H&S mayhem and madness operates in the seats of power too. The Mayor of Maidstone was apoplectic when the flag proudly bearing the town crest was removed from her limo. Mayor Denise Joy was apparently told by council officials that the flag breached all H&S good practice as it could be a hazard to drivers and pedestrians if it fell off. Try telling that to Elizabeth Regina and the driver of her numerous Bentleys!

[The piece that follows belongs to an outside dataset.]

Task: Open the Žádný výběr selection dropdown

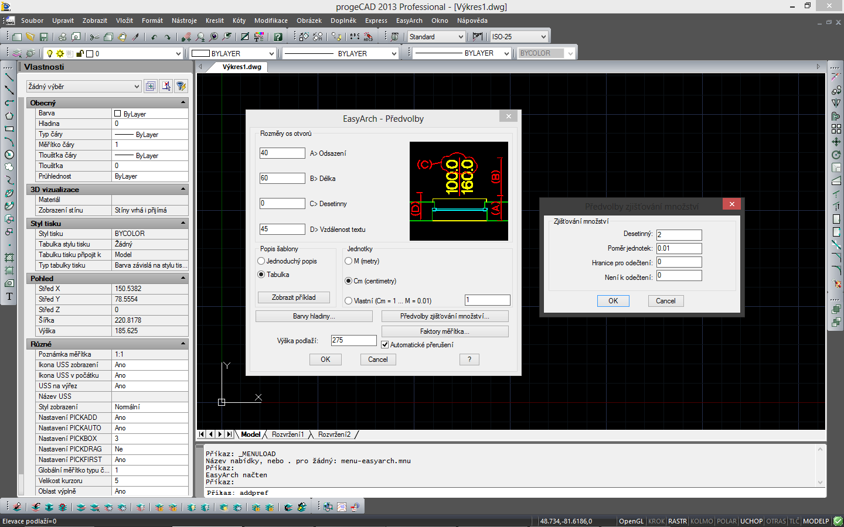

For the elderly, H&S is just another confusing terminology of the modern world that they will never understand. It is without question that some older folk are extremely town proud. They clean the streets without pay and lovingly tend to flowerbeds to make their local environment better for others. For years, Wiltshire pensioner June Turnbell had done her bit for her local village by tending to a council-owned flower bed but this was all ended because of health and safety concerns when trumped up officials told her that her efforts breached safety rules because of the bend in the road beside the plot. If she was to continue, Ms Turnbell was told, she’d have to wear a flourescent jacket, have ‘Men at work’ signs afore and after the flowerbed being worked on and engage her own lookout! The bed now looks forlorn as it has been left to fester with weeds. 3

It gets worse. Public swimming pools in Bournemouth were told to stop lending inflatables to families who hadn’t brought their own as they couldn’t guarantee they’d be free from bacteria – and some companies now even routinely ban the regulation birthday cake and candles as they pose a fire risk. Not only that, portions have to be cut with a plastic knife for fear of someone cutting themselves!

As if we didn’t know it, the world truly has gone mad with the epicentre seemingly right smack bang in the centre of the UK – but were things that much different years ago? Sure, we never had the health and safety police we have today and we were less inclined to complain and litigate at the drop of a hat – but come on, mayoral flags, celebratory hats being flung in the air and swimming ring bacteria! Have you ever heard such nonsense? Just come and live in England and you’ll find out just how oppressive, stultifying, CCTVd and weird this place really is. 4

For all the beautiful green and pleasant land we are renowned for, the warm beer, the history, the legendary cricket matches fought on picturesque village greens, there are overpaid, officious idiots making rules that make this United Kingdom of ours a disjointed, unfair, unjust and disunited land of stupid rules and regulations that puts good people off what they do, generating a sub-class that will, in time, take over the asylum along with all the other ne’er do wells!

There is no easy solution as the mould has been cast long ago with the first slip and trip claim made against a council and the first industrial injury claim. Now the issue of H&S has become endemic to the point that numerous adverts telling us how to make a claim if we hurt ourselves can be seen on every channel. How the British have declined as a nation with this health and safety madness. I thank you!